The present disclosure relates to an optical sensor measurement module, an optical sensor measurement set, and a detection device.

Patent Document 1 discloses a method, a vessel, and a device for observing metabolic activity of culture cells in liquid media. The method described above is a method for observing metabolic activity of cells cultured in a liquid medium, in which: the cells are received in vessels having a part permeable to mass transport of oxygen into the liquid medium, the oxygen concentration is measured optically with the aid of sensor membranes in the liquid medium positioned between the cultivated cells and the part of the vessel which is dominantly permeable to oxygen transport into the liquid medium, and the oxygen concentration measured in the liquid medium is compared with an oxygen concentration value measured in a reference vessel containing only liquid medium without cells, and/or an oxygen concentration value calculated by means of measured values of other parameters.

and the like of Patent Document 1 indicate: disposing an optical sensor chip inside a culture vessel filled with a medium; measuring an optical signal of the optical sensor chip with an optical fiber, from the outside of the culture vessel; and exchanging excitation light and sensor light with one optical fiber, and separating the excitation light and the sensor light with a beam splitter. Light emission of the optical sensor chip changes according to a dissolved oxygen concentration in the medium. Therefore, the dissolved oxygen concentration can be determined by measuring the change in light emission of the optical sensor chip.

However, in the disclosure described in Patent Document 1, since measurement is performed using the optical fiber, there is a problem that a space is required in a direction perpendicular to an irradiation surface of the excitation light. Furthermore, the disclosure described in Patent Document 1 also has a problem that connection of the optical fiber becomes complicated as the number of sensors increases.

The present disclosure has been made to solve the above problems, and an object of the present disclosure is to provide an optical sensor measurement module that can also be installed in a narrow space and can obtain a large received light intensity. Further, an object of the present disclosure is to provide an optical sensor measurement set and a detection device including the optical sensor measurement module.

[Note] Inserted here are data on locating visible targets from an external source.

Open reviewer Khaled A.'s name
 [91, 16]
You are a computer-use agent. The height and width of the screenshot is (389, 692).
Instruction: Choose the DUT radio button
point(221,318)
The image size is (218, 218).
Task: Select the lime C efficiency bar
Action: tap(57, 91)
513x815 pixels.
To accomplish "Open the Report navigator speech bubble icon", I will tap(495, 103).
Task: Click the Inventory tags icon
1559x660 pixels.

An optical sensor measurement module according to the present disclosure includes: a board having a surface; a light emitting element on the surface of the board; and a light receiving element on the surface of the board, wherein the light emitting element is configured to irradiate an optical sensor with excitation light, and the light receiving element is configured to receive sensor light that is fluorescently emitted from the optical sensor.

An optical sensor measurement set according to the present disclosure includes: the optical sensor measurement module according to the present disclosure; and a positioning jig for adjustment of a position of the optical sensor measurement module with respect to an optical sensor, in which the positioning jig includes a frame body surrounding a through hole.

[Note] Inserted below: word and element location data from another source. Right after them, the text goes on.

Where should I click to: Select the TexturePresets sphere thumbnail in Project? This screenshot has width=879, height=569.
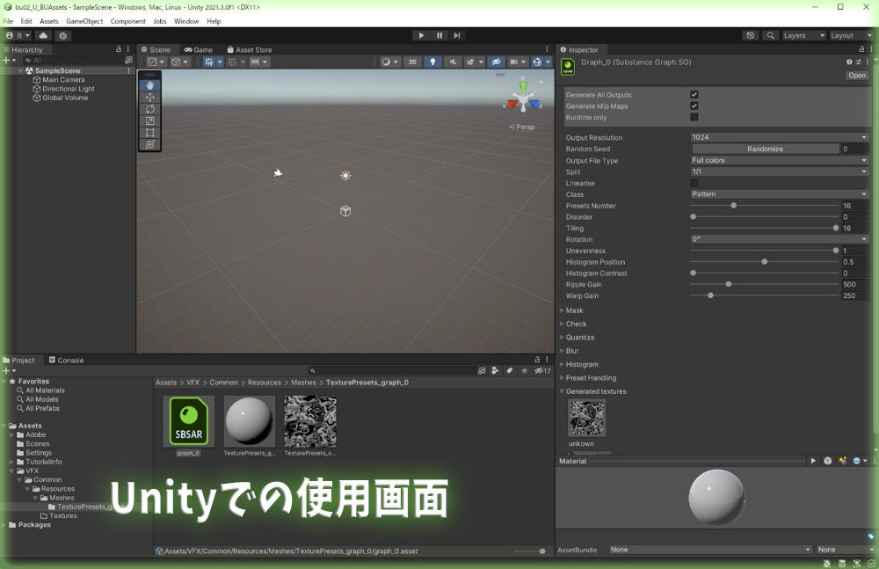248,420
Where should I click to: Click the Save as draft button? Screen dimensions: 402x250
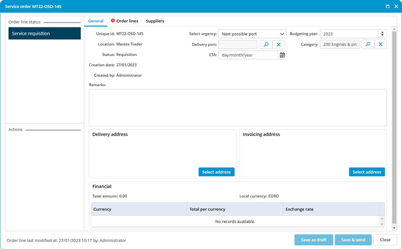[313, 240]
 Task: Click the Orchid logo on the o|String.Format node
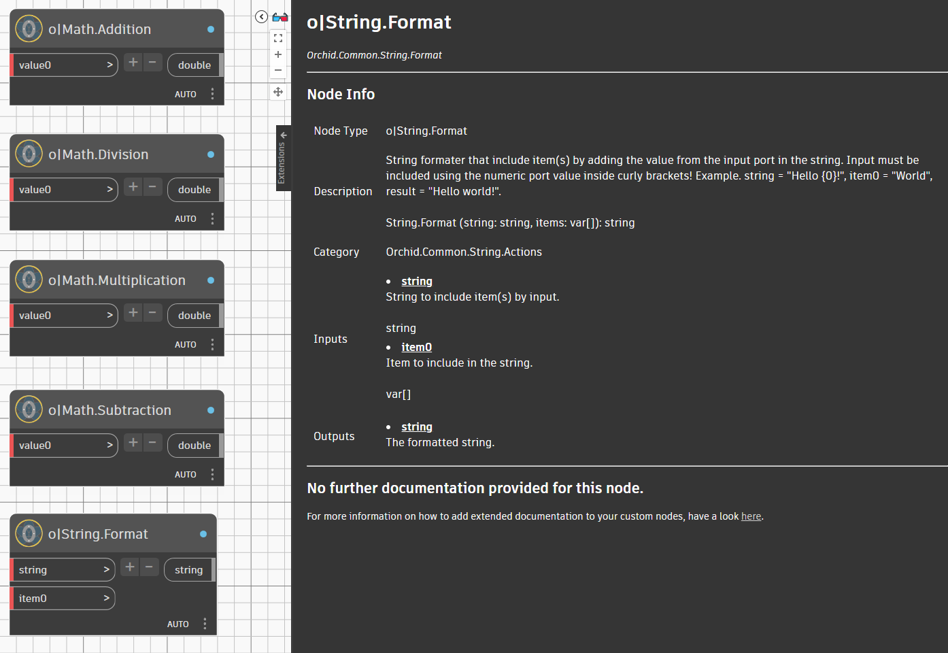(29, 533)
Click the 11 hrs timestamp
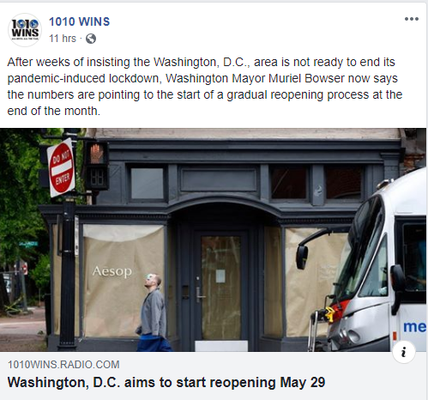 pos(63,39)

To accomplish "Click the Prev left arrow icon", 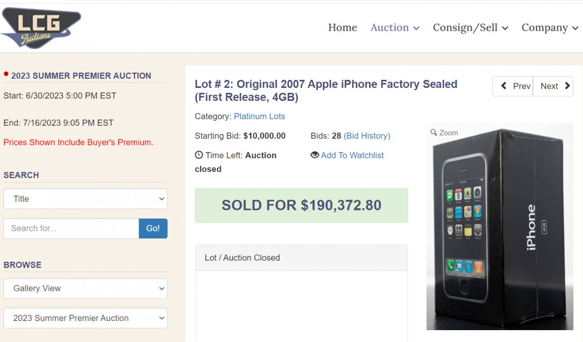I will tap(504, 86).
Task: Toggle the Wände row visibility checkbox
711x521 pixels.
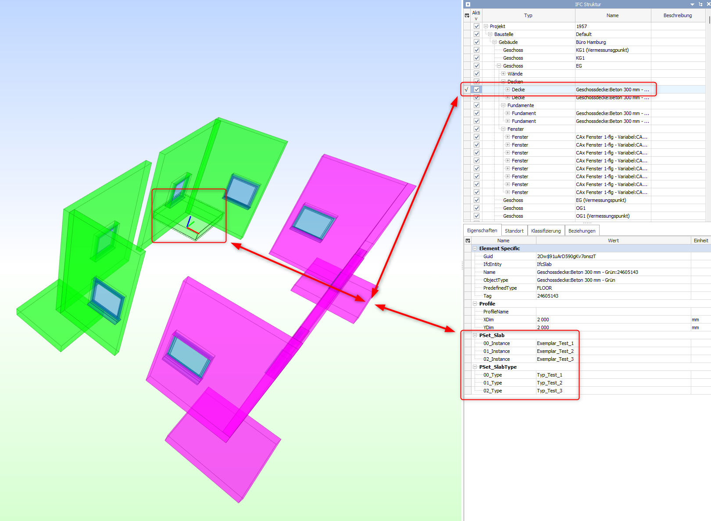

A detection device according to the present disclosure includes: the optical sensor measurement module according to the present disclosure disposed outside a container having light transmissivity; and an optical sensor disposed inside the container to face the optical sensor measurement module.

According to the present disclosure, it is possible to provide an optical sensor measurement module that can also be installed in a narrow space and can obtain a large received light intensity. Furthermore, according to the present disclosure, it is possible to provide an optical sensor measurement set and a detection device including the optical sensor measurement module.

Hereinafter, an optical sensor measurement module, an optical sensor measurement set, and a detection device of the present disclosure will be described. The present disclosure is not limited to the following configuration, and may be modified as appropriate without changing the gist of the present disclosure. The present disclosure also includes a combination of a plurality of individual preferable configurations described below.

In the present specification, the terms indicating the relationship between elements (for example, “vertical”, “parallel”, and “orthogonal”) and the terms indicating the shape of an element are not expressions indicating only a strict meaning, but are expressions meaning to include a substantially equivalent range, for example, a difference of about several %.

The drawings illustrated below are schematic views, and dimensions, scales of aspect ratios, and the like may be different from those of actual products. In the drawings, the same or corresponding parts are denoted by the same reference numerals. In each drawing, the same elements are denoted by the same reference numerals, and redundant description will be omitted.

is a sectional view schematically illustrating an example of an optical sensor measurement module of the present disclosure.is a plan view schematically illustrating an example of the optical sensor measurement module of the present disclosure.

An optical sensor measurement moduleillustrated inincludes a board, and a light emitting elementand a light receiving elementdisposed on one surface (an upper surface of the boardin) of the board. Preferably, the optical sensor measurement modulefurther includes a filterand a wall portion.

Although not illustrated in, the optical sensor measurement modulefurther includes a drive circuit of the light emitting elementand an amplifier circuit that amplifies a current output from the light receiving element. Note that the drive circuit and the amplifier circuit may not be disposed on the one surface of the board. For example, the drive circuit and the amplifier circuit may be disposed on another surface of the board(a lower surface of the boardin), or may be disposed on a board different from the board.

is a sectional view schematically illustrating an example of a detection device including the optical sensor measurement module of the present disclosure.

A detection deviceillustrated inincludes the optical sensor measurement moduleand an optical sensor. The optical sensor measurement moduleis disposed outside a containerhaving light transmissivity. Whereas, the optical sensoris disposed inside the containerso as to face the optical sensor measurement module.

As illustrated in, in the optical sensor measurement module, the light emitting elementis configured to irradiate the optical sensorwith excitation light, and the light receiving elementis configured to receive the sensor light that is fluorescently emitted from the optical sensor.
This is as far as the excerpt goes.